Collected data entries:
· · · · ·

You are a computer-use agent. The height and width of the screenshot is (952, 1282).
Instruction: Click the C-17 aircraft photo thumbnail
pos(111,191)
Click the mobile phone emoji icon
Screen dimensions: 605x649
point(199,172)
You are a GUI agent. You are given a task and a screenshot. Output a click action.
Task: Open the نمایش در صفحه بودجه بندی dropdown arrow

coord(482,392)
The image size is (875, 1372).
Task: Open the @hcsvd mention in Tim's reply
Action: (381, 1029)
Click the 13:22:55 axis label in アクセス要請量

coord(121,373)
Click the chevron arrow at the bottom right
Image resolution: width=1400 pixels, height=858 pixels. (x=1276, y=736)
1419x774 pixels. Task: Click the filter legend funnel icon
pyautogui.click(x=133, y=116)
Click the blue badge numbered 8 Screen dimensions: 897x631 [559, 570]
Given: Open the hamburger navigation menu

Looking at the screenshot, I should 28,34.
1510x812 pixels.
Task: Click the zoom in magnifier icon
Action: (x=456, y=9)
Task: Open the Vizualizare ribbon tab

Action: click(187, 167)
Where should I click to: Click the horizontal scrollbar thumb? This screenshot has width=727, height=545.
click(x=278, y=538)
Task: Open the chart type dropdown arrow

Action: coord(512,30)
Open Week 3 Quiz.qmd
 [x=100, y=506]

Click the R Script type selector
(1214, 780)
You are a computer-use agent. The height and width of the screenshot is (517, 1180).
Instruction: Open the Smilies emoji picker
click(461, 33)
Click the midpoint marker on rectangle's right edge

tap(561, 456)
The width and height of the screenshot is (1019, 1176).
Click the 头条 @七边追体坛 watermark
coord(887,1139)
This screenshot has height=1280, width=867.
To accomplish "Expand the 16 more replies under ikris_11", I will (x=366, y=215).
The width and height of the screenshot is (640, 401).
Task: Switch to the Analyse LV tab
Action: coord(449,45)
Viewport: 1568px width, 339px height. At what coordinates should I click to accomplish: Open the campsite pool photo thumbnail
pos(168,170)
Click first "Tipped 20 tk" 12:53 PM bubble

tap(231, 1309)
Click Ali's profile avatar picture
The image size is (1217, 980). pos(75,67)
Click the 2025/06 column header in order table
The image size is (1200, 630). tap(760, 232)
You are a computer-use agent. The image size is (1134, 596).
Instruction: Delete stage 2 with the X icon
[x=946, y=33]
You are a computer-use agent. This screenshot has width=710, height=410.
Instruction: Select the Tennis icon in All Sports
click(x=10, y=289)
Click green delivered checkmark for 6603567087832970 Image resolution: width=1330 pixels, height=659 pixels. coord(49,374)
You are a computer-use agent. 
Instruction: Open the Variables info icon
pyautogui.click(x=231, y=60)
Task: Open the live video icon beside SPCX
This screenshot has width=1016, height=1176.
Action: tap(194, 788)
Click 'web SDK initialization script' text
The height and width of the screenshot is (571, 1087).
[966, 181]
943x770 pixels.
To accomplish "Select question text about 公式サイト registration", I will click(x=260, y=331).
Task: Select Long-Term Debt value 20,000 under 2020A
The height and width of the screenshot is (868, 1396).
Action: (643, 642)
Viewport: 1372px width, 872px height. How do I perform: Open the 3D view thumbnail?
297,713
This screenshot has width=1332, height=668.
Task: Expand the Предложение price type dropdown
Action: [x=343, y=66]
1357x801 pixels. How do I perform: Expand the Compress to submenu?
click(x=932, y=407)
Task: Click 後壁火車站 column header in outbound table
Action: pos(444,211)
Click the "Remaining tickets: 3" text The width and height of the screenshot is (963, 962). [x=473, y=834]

· · · · ·

The required output is the stretch of entries above from the line containing "Instruction: Open the Smilies emoji picker" through the line containing "This screenshot has height=1280, width=867.", reproduced exactly.

### Response to the task
Instruction: Open the Smilies emoji picker
click(461, 33)
Click the midpoint marker on rectangle's right edge

tap(561, 456)
The width and height of the screenshot is (1019, 1176).
Click the 头条 @七边追体坛 watermark
coord(887,1139)
This screenshot has height=1280, width=867.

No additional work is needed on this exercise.